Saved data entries
^^^^^^^^

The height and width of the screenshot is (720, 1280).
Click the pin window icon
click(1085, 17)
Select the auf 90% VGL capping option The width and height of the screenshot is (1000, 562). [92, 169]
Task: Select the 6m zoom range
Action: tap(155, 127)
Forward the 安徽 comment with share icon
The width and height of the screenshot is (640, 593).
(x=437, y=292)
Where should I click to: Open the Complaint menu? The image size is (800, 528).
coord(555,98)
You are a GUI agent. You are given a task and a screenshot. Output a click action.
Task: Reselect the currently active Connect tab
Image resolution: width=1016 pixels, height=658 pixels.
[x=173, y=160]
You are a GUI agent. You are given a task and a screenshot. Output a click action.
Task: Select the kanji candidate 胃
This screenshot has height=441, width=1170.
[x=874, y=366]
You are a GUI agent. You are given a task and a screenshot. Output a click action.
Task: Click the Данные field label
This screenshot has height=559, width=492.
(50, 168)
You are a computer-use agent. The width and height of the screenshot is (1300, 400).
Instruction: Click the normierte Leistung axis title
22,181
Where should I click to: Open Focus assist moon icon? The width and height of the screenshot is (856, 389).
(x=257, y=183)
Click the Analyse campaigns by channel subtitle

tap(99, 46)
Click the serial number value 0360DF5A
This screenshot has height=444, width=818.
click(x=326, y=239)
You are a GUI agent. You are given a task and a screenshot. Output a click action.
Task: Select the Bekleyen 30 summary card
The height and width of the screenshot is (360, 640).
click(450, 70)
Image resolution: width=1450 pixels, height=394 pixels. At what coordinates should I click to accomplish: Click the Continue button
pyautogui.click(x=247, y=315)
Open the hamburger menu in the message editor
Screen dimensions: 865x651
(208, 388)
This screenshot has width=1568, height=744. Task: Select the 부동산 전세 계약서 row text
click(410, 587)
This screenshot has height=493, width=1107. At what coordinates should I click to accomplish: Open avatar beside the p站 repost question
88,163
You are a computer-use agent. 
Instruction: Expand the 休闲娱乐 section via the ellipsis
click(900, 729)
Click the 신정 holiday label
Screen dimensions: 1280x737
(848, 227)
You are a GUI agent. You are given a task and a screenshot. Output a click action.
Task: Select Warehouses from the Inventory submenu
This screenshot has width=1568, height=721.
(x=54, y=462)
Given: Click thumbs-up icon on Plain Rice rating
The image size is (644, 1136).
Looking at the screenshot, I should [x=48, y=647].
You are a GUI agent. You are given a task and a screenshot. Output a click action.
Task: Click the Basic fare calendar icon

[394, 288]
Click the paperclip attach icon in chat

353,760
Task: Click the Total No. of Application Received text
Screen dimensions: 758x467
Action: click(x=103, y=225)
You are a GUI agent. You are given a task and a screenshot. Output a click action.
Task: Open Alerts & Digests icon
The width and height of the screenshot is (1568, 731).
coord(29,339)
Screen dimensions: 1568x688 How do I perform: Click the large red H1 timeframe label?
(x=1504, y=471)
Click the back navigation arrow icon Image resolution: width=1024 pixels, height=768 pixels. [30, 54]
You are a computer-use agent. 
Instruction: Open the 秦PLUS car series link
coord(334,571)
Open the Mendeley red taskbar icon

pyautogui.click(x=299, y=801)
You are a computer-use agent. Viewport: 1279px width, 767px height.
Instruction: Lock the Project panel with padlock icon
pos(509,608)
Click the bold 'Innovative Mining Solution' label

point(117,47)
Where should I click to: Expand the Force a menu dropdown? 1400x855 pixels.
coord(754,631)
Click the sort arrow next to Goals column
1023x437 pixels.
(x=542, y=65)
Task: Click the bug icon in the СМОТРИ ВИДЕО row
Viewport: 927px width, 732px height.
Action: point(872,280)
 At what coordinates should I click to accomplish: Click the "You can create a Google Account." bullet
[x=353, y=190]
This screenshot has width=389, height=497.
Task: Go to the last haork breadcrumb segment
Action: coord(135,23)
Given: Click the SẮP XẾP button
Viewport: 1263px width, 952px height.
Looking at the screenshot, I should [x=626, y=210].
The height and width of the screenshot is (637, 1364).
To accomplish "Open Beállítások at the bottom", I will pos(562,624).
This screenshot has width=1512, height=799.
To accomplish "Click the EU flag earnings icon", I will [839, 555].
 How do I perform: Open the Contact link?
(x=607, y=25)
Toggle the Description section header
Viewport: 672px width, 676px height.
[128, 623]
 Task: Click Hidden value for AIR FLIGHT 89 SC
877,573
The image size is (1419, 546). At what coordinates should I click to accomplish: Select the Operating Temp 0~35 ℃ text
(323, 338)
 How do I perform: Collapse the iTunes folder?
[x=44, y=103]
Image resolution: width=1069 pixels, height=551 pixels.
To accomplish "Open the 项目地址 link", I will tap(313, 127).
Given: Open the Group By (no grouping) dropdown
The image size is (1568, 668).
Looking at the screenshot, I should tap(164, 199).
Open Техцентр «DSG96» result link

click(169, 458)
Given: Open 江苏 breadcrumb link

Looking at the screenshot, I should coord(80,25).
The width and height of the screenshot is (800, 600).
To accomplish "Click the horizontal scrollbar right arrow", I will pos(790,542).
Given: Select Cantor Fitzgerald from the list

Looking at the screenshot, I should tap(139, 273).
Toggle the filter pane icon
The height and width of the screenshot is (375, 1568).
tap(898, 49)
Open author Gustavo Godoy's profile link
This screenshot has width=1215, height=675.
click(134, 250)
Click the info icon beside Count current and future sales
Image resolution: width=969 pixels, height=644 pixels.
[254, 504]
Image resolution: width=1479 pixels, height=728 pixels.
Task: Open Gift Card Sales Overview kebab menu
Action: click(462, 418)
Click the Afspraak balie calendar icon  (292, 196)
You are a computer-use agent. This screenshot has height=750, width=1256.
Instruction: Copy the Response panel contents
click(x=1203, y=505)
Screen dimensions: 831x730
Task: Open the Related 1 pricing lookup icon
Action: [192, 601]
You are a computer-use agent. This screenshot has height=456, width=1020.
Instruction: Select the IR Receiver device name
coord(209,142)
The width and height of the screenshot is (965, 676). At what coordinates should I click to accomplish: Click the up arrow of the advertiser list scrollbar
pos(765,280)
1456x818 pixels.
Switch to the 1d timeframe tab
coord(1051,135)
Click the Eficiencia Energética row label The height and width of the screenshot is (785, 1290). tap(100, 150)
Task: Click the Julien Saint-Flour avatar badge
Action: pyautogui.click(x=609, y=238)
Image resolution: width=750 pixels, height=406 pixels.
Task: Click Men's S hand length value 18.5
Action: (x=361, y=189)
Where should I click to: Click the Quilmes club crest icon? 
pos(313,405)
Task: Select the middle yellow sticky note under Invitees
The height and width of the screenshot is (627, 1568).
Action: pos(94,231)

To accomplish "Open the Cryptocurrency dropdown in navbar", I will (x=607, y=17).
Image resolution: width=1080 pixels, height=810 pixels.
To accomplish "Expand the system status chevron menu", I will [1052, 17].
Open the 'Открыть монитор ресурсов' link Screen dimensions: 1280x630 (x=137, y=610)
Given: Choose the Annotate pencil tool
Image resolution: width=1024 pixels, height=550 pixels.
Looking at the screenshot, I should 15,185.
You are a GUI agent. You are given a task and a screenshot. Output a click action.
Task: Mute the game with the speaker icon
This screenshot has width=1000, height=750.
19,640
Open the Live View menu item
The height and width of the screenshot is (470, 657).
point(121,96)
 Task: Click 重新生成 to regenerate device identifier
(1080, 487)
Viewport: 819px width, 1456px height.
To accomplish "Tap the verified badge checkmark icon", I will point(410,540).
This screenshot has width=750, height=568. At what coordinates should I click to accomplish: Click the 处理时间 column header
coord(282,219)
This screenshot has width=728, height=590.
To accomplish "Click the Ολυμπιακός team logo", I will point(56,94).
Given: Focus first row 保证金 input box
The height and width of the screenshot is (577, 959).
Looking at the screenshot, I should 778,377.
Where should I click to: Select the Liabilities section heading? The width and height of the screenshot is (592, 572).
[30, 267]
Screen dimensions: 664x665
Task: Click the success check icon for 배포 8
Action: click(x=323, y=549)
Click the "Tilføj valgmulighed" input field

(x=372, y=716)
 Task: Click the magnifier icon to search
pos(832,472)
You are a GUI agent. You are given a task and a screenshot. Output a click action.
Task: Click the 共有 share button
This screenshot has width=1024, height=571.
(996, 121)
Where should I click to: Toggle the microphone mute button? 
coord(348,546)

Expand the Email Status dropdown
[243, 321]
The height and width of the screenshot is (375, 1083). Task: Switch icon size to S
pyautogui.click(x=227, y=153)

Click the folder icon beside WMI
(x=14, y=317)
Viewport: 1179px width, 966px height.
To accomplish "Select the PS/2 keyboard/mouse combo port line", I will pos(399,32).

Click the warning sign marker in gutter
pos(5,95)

^^^^^^^^

### BRIEF
Within the entries, find each line holding the string "computer". Reply with how many there are, as a number alone.

### RESPONSE FOR THIS EXERCISE
6